Anchorage (Platts)--12 Mar 2018 631 pm EDT/2231 GMT

The US Department of the Interior has begun preparations for oil and gas leasing in the coastal plain of the Arctic National Wildlife Refuge and will use a new, streamlined procedure for its environmental review, a top Interior official said Monday.

"We expect to publish a Notice of Intent to begin an Environmental Impact Statement very soon. That will kick off a 60-day series of 'scoping' meetings, after which we begin preparation of the draft EIS," Joe Balash, DOI's assistant secretary for land and water management, said in an interview.

Balash said the ANWR Environmental Impact Statement will fall under a new Interior Department policy of completing an EIS within one year and limiting it to 300 pages. In the past, EIS documents have exceeded 1,000 pages and have taken several years to complete.

But if the EIS is rushed, it may provide openings for inevitable lawsuits filed by US environmental groups. "If the review is done in a way that circumvents existing laws and procedures, I'm sure our attorneys will consider litigation options," said Tony Iallonardo, spokesman for The Wilderness Society, a major conservation group interested in ANWR.

"Our expectation has been that it will be very difficult for agencies to complete the review and analysis needed for a complex issue such as opening up [ANWR] to oil and gas leasing within such time line and page limits," said Nada Culver, Wilderness Society's Senior Counsel.

"We expect quite a bit of litigation, and quite a lot of it successful, coming out of this new policy direction," Culver said in a statement.

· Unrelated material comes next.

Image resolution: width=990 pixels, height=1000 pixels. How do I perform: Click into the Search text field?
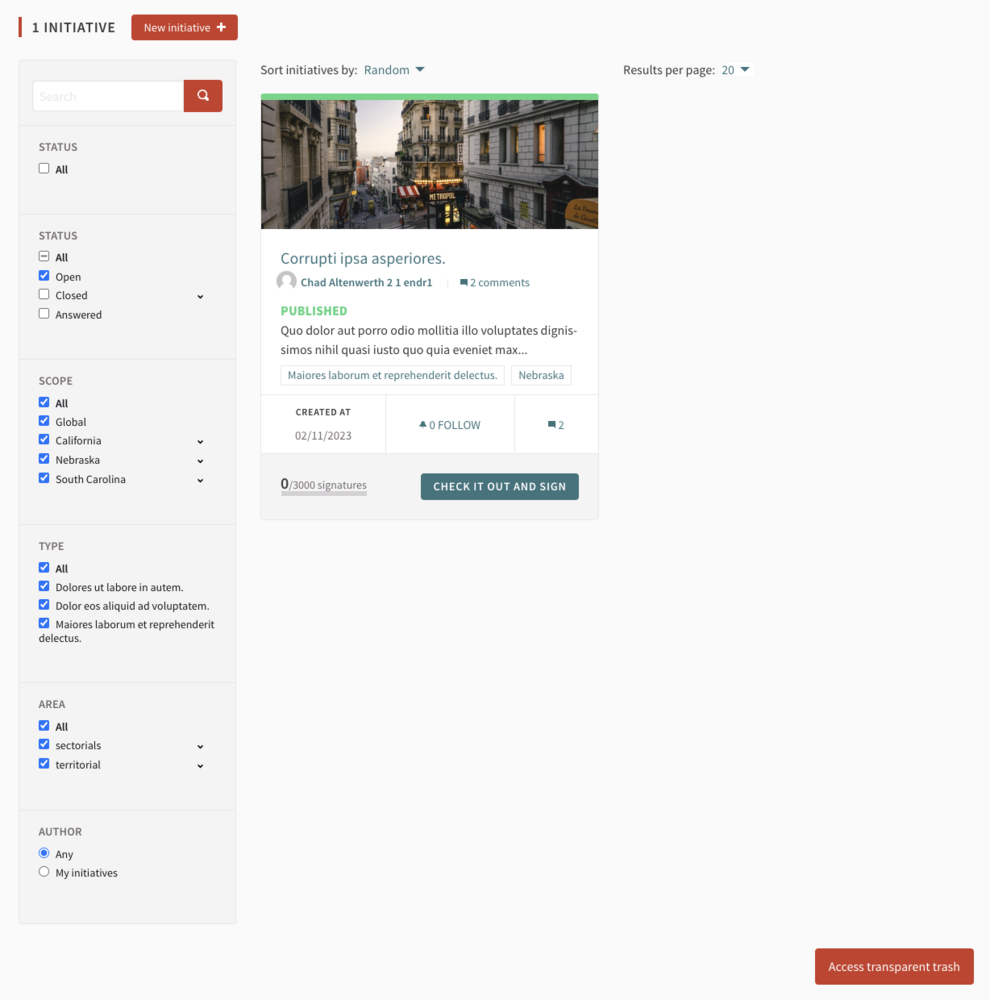pyautogui.click(x=108, y=96)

Exploration in the 1.2 million acre coastal plain within the refuge, considered highly prospective by geologists, has been a political hot button for decades. Congress once granted approval, only to have President Bill Clinton veto the bill. A second attempt came near to passage under the second George W. Bush administration, but was defeated 51-49 in a Republican-controlled US Senate.

A provision tucked into the federal tax bill Congress passed late last year granted approval and required the Department of the Interior to hold two lease sales of 400,000 acres within 10 years. The US Geological Survey has estimated the potential for discovery of up to 10 billion barrels of oil in the coastal plain.

The Arctic refuge is the nation's largest wildlife refuge, covering 19.2 million acres and extending south from the Arctic coast to the southern Brooks Range. Most of its lands are designated as wilderness, but the 1.2 million acres of the coastal plain were kept out of the wilderness-designated area because of its petroleum potential.

Balash said Interior has not yet decided whether to offer up 400,000 acres in an "area-wide" lease sale or to make smaller blocks available for bidding. One problem is that subsurface information available to the department is limited to results of one geophysical survey in the 1980s that was done with older seismic technology.

"We expect to see applications for more seismic next winter," done with modern seismic technology, Balash said. The state of Alaska might participate with a $10 million contribution to an industry group-led seismic "shoot" to help get it moving, state natural resources commissioner Andy Mack said.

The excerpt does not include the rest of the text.